Brooklyn in 1912 ...

A totally different world really.


And for non-fiction, here is the beginning of The Professor and the Madman by Simon Winchester, source of some of the words for my Wondrous Words Wednesday post this week ... 


In Victorian London, even in a place as louche and notoriously crime-ridden as Lambeth Marsh, the sound of gunshots was a rare event indeed. The marsh was a sinister place, a jumble of slums and sin that crouched, dark and ogrelike, on the bank of the Thames just across from Westminster; few respectable Londoners would ever admit to venturing there. It was a robustly violent part of town as well–the footpad lurked in Lambeth, there had once been an outbreak of garroting, and in every crowded ally were the roughest kinds of pickpocket. Fagin, Bill Sikes, and Oliver Twist would have all seemed quite at home in Victorian Lambeth: This was Dickensian London writ large.




For The Friday 56 hosted at Freda's Voice page 56 of A Tree Grows in Brooklyn is blank, so that won't work.  We will go with the start of Book Two on page 57 ...

It was in another Brooklyn summer but twelve years earlier, in nineteen hundred, that Johnny Nolan first met Katie Rommely. He was nineteen and she was seventeen. Katie worked in the Castle Braid Factory. So did Hildy O'Dair, her best friend.  


I have to skootch back to page 55 of The Professor and the Madman for continuity ...

"Forest fires raged," wrote another solider who was at the Wilderness, "ammunition trains exploded; the dead were roasted in the conflagration; the wounded, roused by its hot breath, dragged themselves along their torn and mangled limbs, in the mad energy of despair, to escape the ravages of the flames; and every bush seemed hung with shreds of bloodstained clothing..." 

Okay - poetic and horrifying. Um, that is a really lousy note to end a post on so we need a bonus piece here. This is Friday after all.

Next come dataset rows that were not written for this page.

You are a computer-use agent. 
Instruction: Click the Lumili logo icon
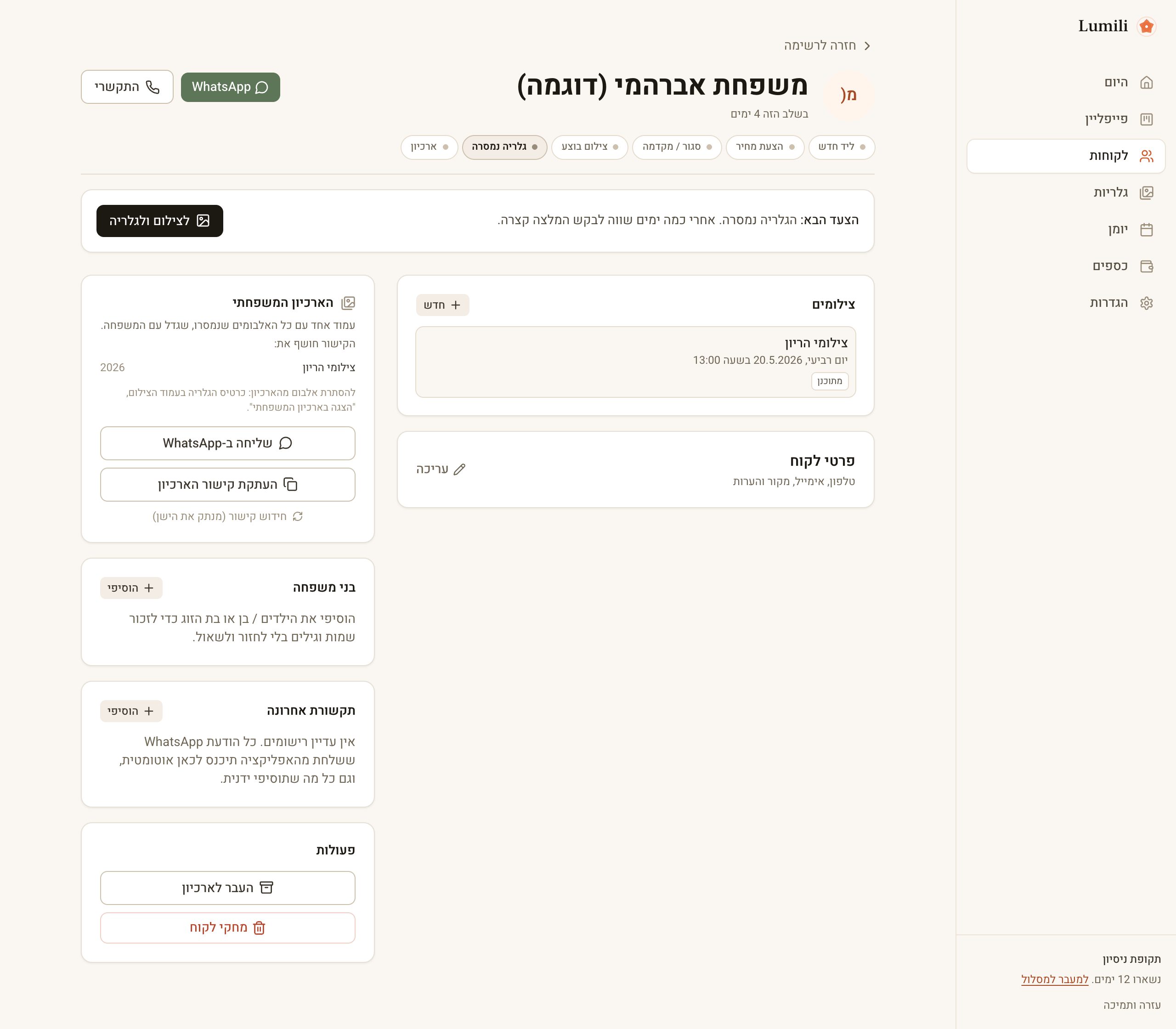point(1146,27)
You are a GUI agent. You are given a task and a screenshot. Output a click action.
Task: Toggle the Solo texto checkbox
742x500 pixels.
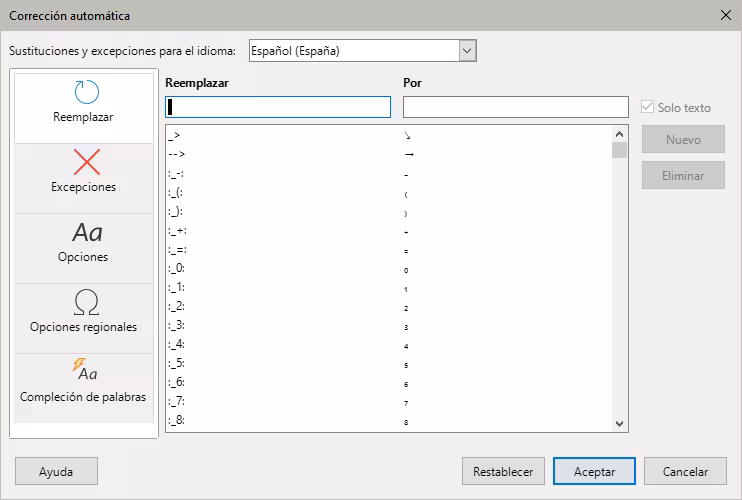coord(648,107)
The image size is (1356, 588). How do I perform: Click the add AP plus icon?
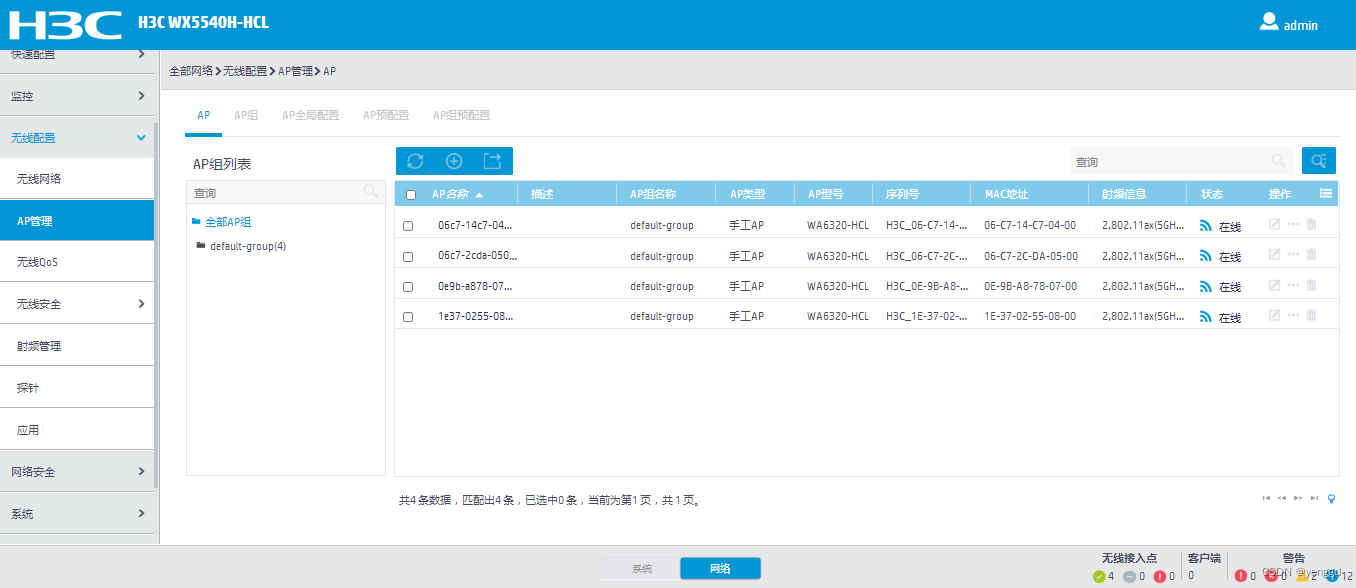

And of course the next book on the pile is 1984 - well that will make everyone feel better. The next one won't help either - man, I have to rearrange this stack of books!

How about page 1 of Crouching Buzzard, Leaping Loon (the forth Meg Langslow mystery) by Donna Andrews ...

"Mutant Wizards," I said. "Could you hold, please?" 

I switched the phone to my left ear, holding it with my awkwardly bandaged left hand, and stabbed at a button to answer another line. 

"Eat Your Way Skinny," I said. "Could you hold, please?" 

As I reached to punch the first line's button and deal with the Wizards' caller, I heard a gurgling noise. I looked up to see that the automatic mail cart had arrived while I was juggling phones. A man lay on top, his head thrown back, one arm flung out while the other clutched the knife handle rising from his chest. He gurgled again. Red drops fell from his outstretched hand onto the carpet. 

"Very funny, Ted," I said, reaching out to press the button that would send the mail cart on its way again. "You can come back later to clean up the stage blood." 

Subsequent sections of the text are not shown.